**WORK TO BE COMPLETED**: From the records below, find each line with the string "agent" and copy it.

**DATASET ENTRIES**:

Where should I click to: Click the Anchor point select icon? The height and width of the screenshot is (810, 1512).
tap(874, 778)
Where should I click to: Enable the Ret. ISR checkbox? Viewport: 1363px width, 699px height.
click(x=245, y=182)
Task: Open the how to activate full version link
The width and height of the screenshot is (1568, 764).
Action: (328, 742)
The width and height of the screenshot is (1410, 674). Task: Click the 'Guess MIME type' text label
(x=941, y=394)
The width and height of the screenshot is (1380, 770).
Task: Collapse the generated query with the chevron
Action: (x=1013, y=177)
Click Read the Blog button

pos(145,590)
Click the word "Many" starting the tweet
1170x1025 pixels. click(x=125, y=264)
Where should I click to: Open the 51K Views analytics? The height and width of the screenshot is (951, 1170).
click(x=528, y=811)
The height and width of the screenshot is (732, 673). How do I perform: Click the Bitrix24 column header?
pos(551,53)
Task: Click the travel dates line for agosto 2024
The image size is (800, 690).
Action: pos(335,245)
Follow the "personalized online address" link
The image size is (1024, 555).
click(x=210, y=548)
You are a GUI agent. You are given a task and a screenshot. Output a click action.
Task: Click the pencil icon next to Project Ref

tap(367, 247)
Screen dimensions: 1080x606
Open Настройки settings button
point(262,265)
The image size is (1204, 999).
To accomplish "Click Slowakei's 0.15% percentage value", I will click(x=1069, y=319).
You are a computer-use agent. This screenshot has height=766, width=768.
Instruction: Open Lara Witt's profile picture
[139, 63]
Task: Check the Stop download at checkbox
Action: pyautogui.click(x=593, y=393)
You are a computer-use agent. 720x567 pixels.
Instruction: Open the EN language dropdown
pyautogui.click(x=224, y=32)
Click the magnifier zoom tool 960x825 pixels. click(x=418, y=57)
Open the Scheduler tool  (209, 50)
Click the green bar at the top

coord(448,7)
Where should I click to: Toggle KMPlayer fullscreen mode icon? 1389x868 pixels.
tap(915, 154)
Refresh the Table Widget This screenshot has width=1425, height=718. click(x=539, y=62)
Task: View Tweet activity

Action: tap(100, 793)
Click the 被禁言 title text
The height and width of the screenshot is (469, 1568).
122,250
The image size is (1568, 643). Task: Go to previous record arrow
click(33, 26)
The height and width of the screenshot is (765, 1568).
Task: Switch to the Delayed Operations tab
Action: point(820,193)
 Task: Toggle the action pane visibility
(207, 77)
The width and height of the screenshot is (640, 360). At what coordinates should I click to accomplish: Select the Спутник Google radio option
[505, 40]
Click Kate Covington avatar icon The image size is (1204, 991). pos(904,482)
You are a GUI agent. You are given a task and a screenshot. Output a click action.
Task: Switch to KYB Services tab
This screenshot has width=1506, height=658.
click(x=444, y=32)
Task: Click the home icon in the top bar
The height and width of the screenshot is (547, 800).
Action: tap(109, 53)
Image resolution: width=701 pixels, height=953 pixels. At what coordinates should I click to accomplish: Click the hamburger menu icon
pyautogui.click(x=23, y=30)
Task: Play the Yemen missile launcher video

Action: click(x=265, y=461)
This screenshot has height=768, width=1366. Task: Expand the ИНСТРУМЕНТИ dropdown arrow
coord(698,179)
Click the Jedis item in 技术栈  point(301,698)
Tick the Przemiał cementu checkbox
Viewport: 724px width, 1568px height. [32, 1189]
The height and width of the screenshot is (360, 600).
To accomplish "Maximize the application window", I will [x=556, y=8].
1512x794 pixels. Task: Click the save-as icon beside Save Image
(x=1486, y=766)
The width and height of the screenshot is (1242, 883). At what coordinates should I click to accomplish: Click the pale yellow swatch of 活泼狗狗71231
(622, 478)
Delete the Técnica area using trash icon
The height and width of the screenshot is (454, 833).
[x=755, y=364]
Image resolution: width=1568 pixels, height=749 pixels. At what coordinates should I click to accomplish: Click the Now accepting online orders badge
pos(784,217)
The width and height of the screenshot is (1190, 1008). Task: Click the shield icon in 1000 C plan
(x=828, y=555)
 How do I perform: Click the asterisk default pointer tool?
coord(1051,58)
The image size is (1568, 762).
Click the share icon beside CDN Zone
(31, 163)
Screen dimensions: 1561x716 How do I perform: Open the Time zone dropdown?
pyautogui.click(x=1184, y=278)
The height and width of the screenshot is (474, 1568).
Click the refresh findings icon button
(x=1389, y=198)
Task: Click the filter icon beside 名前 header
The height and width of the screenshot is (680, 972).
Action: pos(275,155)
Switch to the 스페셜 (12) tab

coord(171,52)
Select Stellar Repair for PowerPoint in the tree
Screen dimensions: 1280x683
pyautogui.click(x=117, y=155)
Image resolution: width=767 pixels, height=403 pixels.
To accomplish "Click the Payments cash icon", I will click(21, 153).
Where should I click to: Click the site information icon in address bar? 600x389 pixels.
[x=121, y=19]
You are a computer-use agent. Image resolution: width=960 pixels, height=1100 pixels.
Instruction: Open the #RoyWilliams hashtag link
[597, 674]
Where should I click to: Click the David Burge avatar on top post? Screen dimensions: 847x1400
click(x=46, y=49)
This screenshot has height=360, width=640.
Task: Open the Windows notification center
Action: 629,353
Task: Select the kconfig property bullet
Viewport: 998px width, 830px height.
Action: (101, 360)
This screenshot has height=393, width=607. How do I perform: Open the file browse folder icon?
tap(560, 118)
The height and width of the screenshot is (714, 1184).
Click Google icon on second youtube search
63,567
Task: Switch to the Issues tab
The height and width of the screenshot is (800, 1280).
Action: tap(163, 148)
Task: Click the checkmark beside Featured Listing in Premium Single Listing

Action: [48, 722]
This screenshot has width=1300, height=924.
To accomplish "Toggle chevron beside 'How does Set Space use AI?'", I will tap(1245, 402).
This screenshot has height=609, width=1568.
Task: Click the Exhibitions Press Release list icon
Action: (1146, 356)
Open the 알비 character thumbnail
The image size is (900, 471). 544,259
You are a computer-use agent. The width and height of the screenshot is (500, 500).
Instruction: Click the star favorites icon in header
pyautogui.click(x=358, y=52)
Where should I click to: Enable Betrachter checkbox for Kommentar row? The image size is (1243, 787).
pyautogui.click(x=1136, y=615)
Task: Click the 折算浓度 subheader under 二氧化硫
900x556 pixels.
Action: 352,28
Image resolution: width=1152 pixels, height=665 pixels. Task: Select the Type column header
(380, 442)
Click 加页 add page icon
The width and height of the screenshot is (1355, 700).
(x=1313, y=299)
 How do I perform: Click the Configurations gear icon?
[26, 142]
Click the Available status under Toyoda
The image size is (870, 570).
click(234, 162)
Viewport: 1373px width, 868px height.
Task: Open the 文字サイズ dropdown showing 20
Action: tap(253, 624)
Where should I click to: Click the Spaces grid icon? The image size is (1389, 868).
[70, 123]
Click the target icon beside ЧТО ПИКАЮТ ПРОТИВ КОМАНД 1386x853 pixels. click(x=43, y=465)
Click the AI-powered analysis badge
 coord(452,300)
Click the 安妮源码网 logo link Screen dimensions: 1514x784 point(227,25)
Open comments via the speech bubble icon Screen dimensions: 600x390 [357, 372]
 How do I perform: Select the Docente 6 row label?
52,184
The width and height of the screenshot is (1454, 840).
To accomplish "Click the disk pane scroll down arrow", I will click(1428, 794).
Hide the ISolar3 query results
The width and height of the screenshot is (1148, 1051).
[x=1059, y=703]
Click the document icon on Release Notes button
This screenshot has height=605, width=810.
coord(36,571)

**WRITTEN RESPONSE**:
You are a GUI agent. You are given a task and a screenshot. Output a click action.
You are a computer-use agent. This screenshot has height=766, width=768.
You are a computer-use agent. 720x567 pixels.
You are a GUI agent. You are given a task and a screenshot. Output a click action.
You are a computer-use agent. Image resolution: width=960 pixels, height=1100 pixels.
You are a computer-use agent. The width and height of the screenshot is (500, 500).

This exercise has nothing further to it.